September knew she should be sleeping soundly by now. She looked at the clock face; it said two-twenty-two a.m. A bat buzzed overhead, above her bed—it did that every night after she turned out the light: it flew into the house through the rickety attic trap-door, took a turn overhead, then fleetingly returned to its own home. The electric fan ran on low, creating a slight breeze that barely lifted the bat’s wings a little further than usual, and with the subtle illumination from the nightlight in the hall, she could see the creature’s underside. It made her think of death. Nighttime made her think of death. Death of the body, yes, but even more than that, death of purity and innocence, death of the spirit.
* * *
The black hole, feverishly flapping, suddenly approached her, then, equally as suddenly, swerved away. September tried to bury her entire body, tip to toes, under the covers; slowly, she allowed herself to open her eyes: she had believed she would feel safer in hiding, but her body was damp, and the covers clung to her as a winding sheet clings to a sweaty, recently embalmed and bound corpse on a simmering summer day—uncontrollable claustrophobia overcame September. She re-shut her eyes and returned the sheet to shoulder-height, once again attempting to ignore her trepidatious impulses.

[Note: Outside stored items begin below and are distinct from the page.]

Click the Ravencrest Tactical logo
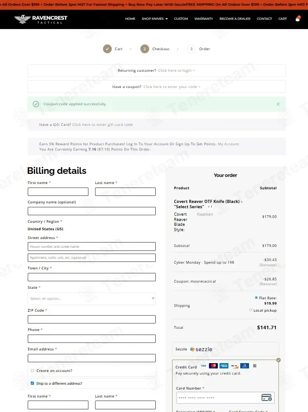This screenshot has width=308, height=412. (40, 19)
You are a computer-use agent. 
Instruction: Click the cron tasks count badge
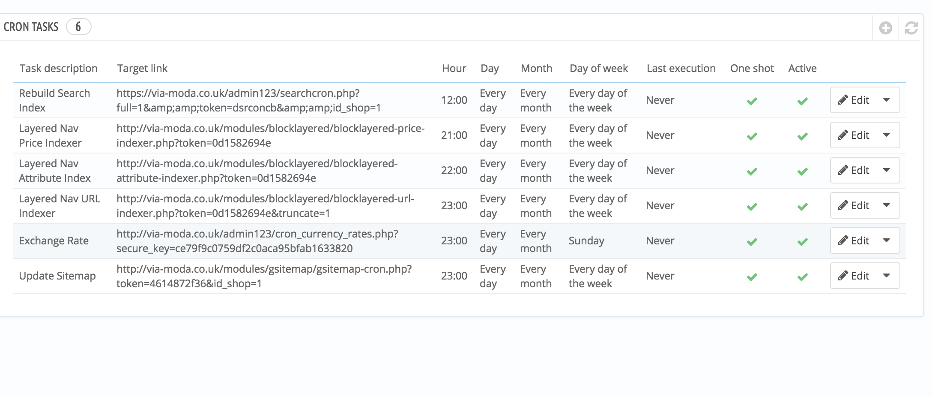coord(78,27)
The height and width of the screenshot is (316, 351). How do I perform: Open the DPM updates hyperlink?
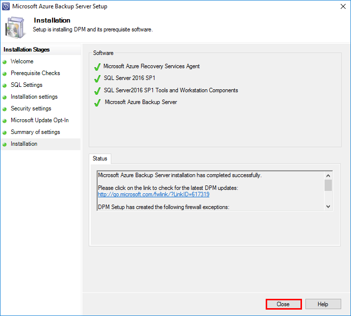(153, 194)
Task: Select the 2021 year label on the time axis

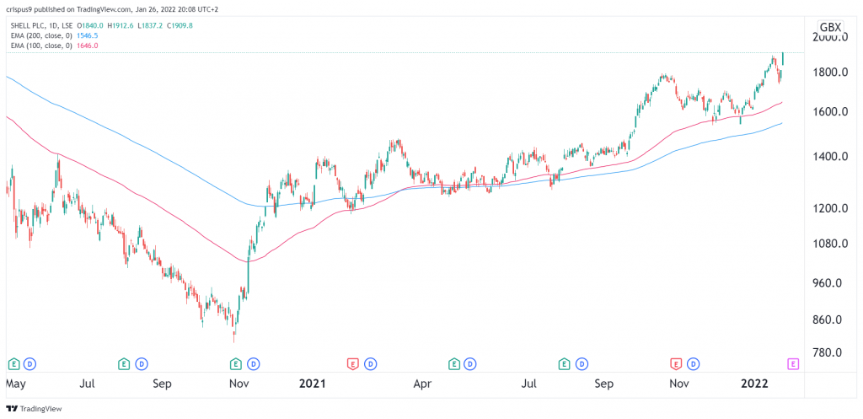Action: point(313,384)
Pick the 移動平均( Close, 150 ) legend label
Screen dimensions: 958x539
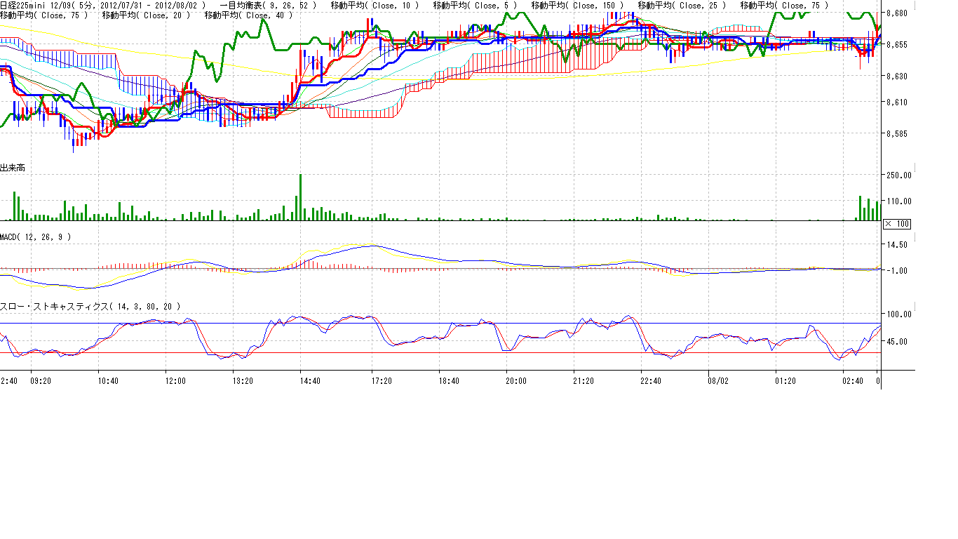(x=578, y=6)
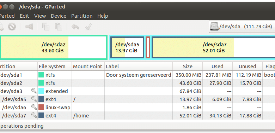Open the Device menu
Viewport: 275px width, 133px height.
[x=59, y=16]
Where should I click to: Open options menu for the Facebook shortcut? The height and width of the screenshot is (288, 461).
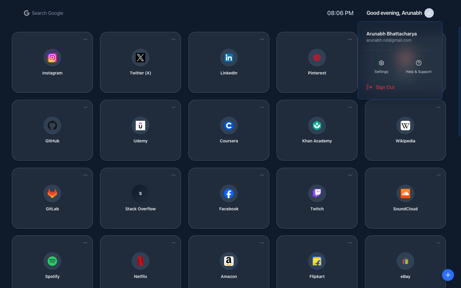pyautogui.click(x=262, y=175)
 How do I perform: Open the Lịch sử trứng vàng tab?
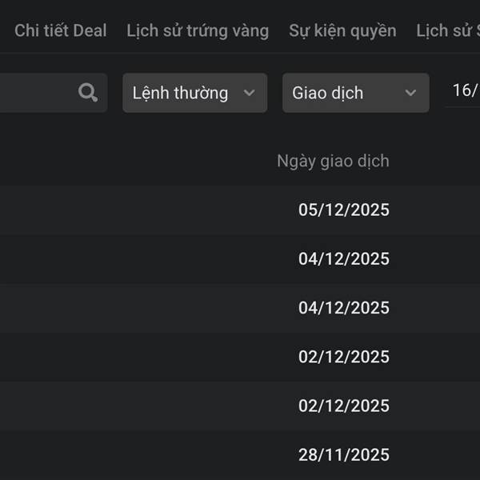click(198, 31)
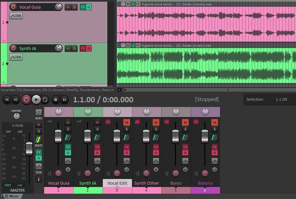Go to project start

click(x=7, y=100)
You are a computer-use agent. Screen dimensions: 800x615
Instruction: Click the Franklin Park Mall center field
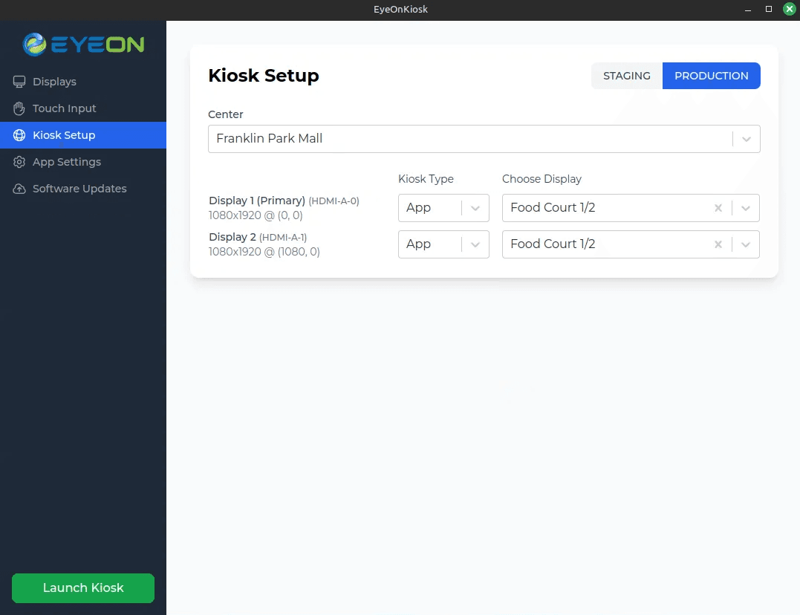[446, 138]
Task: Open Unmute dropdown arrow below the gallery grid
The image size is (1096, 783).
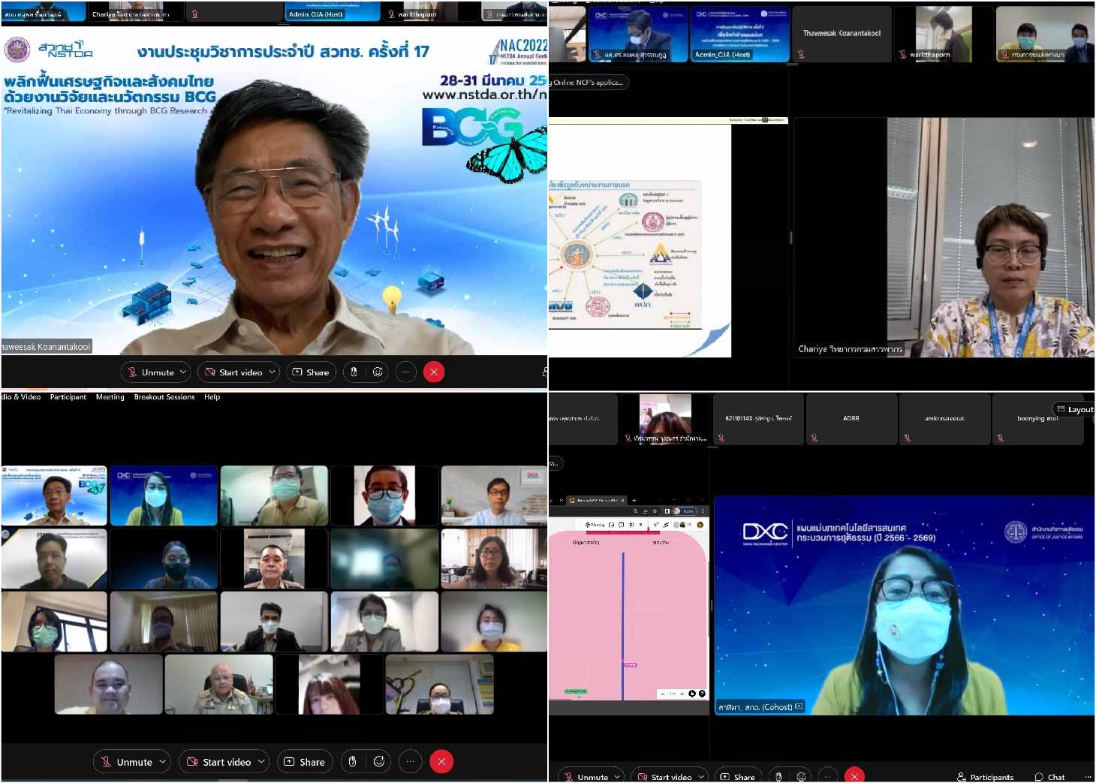Action: click(x=162, y=761)
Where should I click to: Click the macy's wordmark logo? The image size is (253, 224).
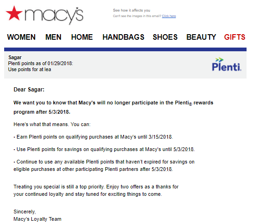click(54, 16)
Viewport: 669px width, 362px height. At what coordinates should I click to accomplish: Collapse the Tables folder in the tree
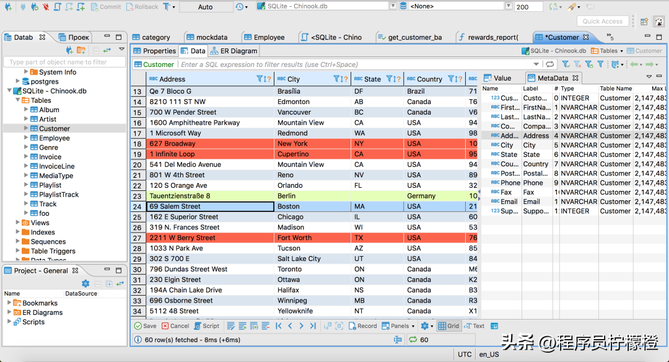[17, 100]

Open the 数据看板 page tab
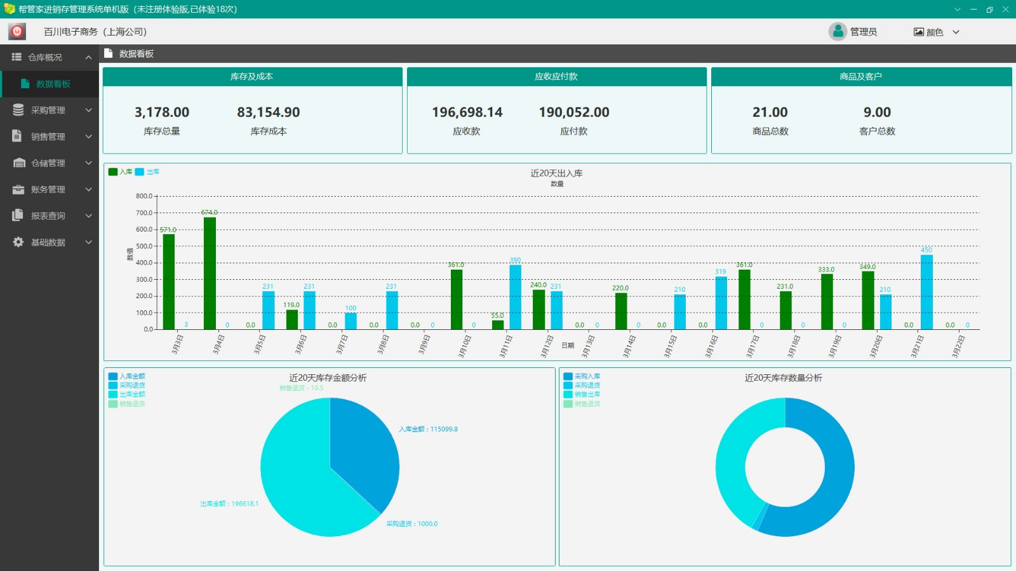pyautogui.click(x=136, y=54)
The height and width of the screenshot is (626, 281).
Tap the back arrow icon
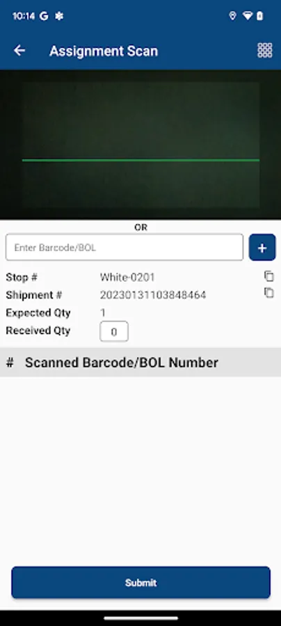(x=19, y=50)
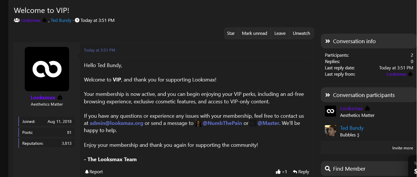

At first she didn’t register it . . . At age twenty-eight, she could split her personality into perfect halves and remain sane, could talk to herself as if she were two persons: parent and little child. “All gone, all gone . . . It’s all right . . . It was only a nightmare—nightmares aren’t real, dear . . .” It almost felt like Mama sat beside her on the bed, tracing smooth, cool fingers along her face, her chest, her ribs. She wished so hard for her mama’s presence that she reached out and found she clutched at nothing but air. She drew her hand inward, to study it, but when she opened her eyes, released her fist and stared at the palm of her right hand, she discovered that she held the hole. It fluttered weakly in angry helplessness.
“You cannot escape now,” she told it, as she attempted to sound sure and strong. “You have no power over me anymore. You are trapped—trapped within my grasp.”
“And you are trapped in fear of me,” countered the dark void.
“Never!” She flung her arm extravagantly, and the void flew away.
It grew gargantuan, no longer round and quivering but an indefinable and vicious mass, and hovered atop her bed, mockingly observing what kind of moral and emotional strength she possessed. It transformed shape, taking on the appearance of a knife, a gun, a man she knew as “Uncle” who crept into her bedroom after twilight whenever Mama left him to baby-sit her; Mama hadn’t meant to lie about the nightmares, but they were real—they truly were real. That was why September liked to live alone: the only nightmares that could pursue her still were irreverent, haunting imaginings. Imaginings, were they not? Was it not? It turned back into a recognizable black hole . . .
Only imaginings . . . Nothing but imaginings . . .
“Never again!” September cried. “I will never allow you to haunt me again!”
The void started to shrink, and finally it returned to its original form—once more it became a bat—a helpless, frustrated bat, as afraid to feel her presence there as she had been to feel its, as it frantically searched for its home. Had she really caught it, touched it, or had her fears merely hypnotized her? She gazed at her still-raised arm, and felt chill-prickles run through it.
The air from the fan felt unnaturally frigid—the same as Mama’s tracing fingers used to. Oh, Mama, you never understood, because you could never let yourself believe.
September shook, but she could not cry: instinctively she knew she had survived her final dark night.